Iron is much used in transformers and electrical machines to extend and direct magnetic energy paths. Iron has no difficulty repetitively changing its structure when subjected to alternating magnetic fields. You might wonder at why iron is a good magnetic material whilst copper and aluminium are poor magnetic materials. The reason is that iron atoms holds onto their outer electrons about 6 times more strongly than copper atoms do. Whilst copper and aluminium electrons subjected to photon pressures move from atom to atom, iron electrons remain with their parent atoms but relocate and align to suit the external photon pressures.
Permanent magnets are not like magnetic materials. They have hard inflexible structures. Their electron structures have been pre-aligned by high magnetic fields in their manufacturing process. They consequently exchange linear photons that have a permanent directional flow. Only softening by heat is likely to destroy their magnetism.
We describe permanent magnets as having a north and a south pole but in reality there are north and south poles throughout the magnet because they are particle related. We can cut a magnet many times across its length to make many magnets.
The unlike poles of magnets attract because south poles desire the energies north poles have. When two north energy emitting poles come together their photons conflict and they veer apart. When two energy desiring south poles come close together they veer apart because they each seek photons and there are few photon energies between them.

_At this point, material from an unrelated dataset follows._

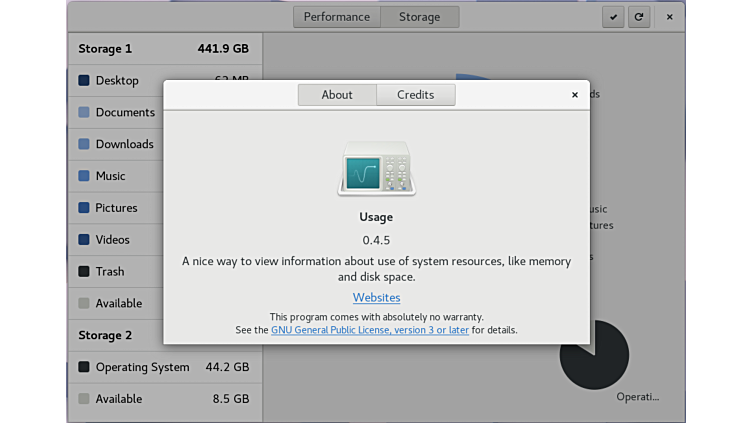Click the Pictures color square

coord(84,208)
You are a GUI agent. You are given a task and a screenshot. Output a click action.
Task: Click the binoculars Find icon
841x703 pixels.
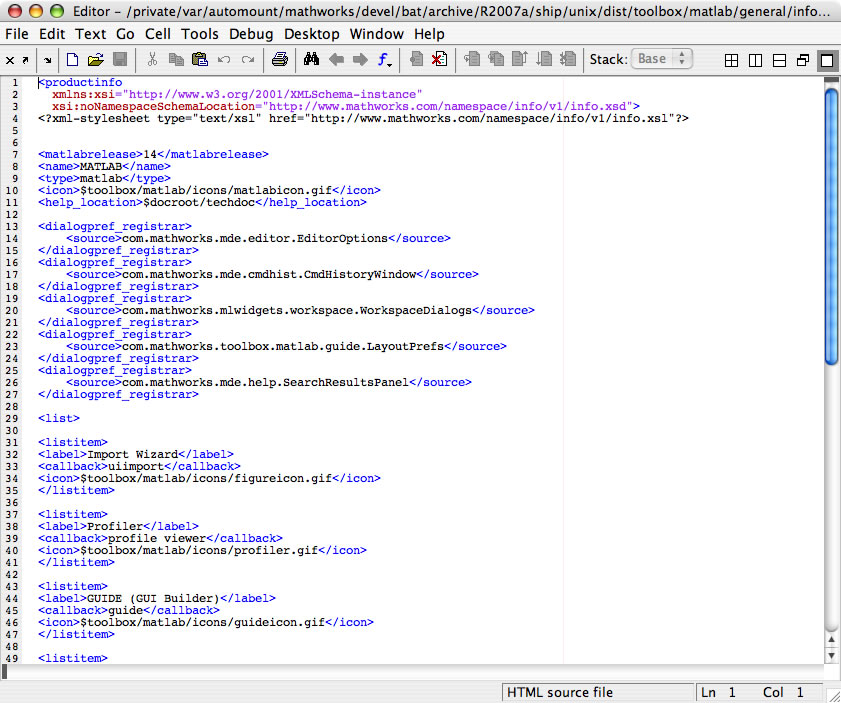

We will all have seen how substantial the forces of attraction and repulsion are. They are the the result of their particle desires for photon energies and such desires can be extremely strong. High forces do not mean high energy. As with the coil above a permanent magnet’s surround photon energies are not all circulating. Like any structure a magnet is absorbing energies from other sources and releasing energies to other sources. A magnet is not a mass energy store like a battery or a spring.
If you still need convincing that photon energies interact like particle energies do let us look at what happens when we have an electrical flow in a magnetic field as happens with electrical machines.
In the diagram the electrical wire flow into the page is producing a circulating photon magnetic field and the permanent magnets are producing linear photon flows. The photon conflicts on the left of the wire encourage the magnetic field photons to flow on the right of the wire.
The photons on the right of the wire are now compressed and want more space so they energy interact with other photons to get that space and that is what causes the force on the wire and its motion.
Next time you have a magnet to play with try the following. Suspend the magnet on a piece of card between say two beakers. Invert say a cup,egg cup or plastic container and position it beneath the magnet and try balancing two 5p coins on top of one another. You may have to put packing under the beakers or cup to get it right but you will succeed and if you now blow at the coins through a straw they will spin one on top of the other.
Another bit of fun you can have is because the royal mint started making copper coated steel pennies in 1992. Unlike earlier pennies they respond to magnets. Give your friend a non magnetic penny and invite him/her to move it using a magnet under a table like you have done with a magnetic penny. Tell them they can’t be holding the magnet right.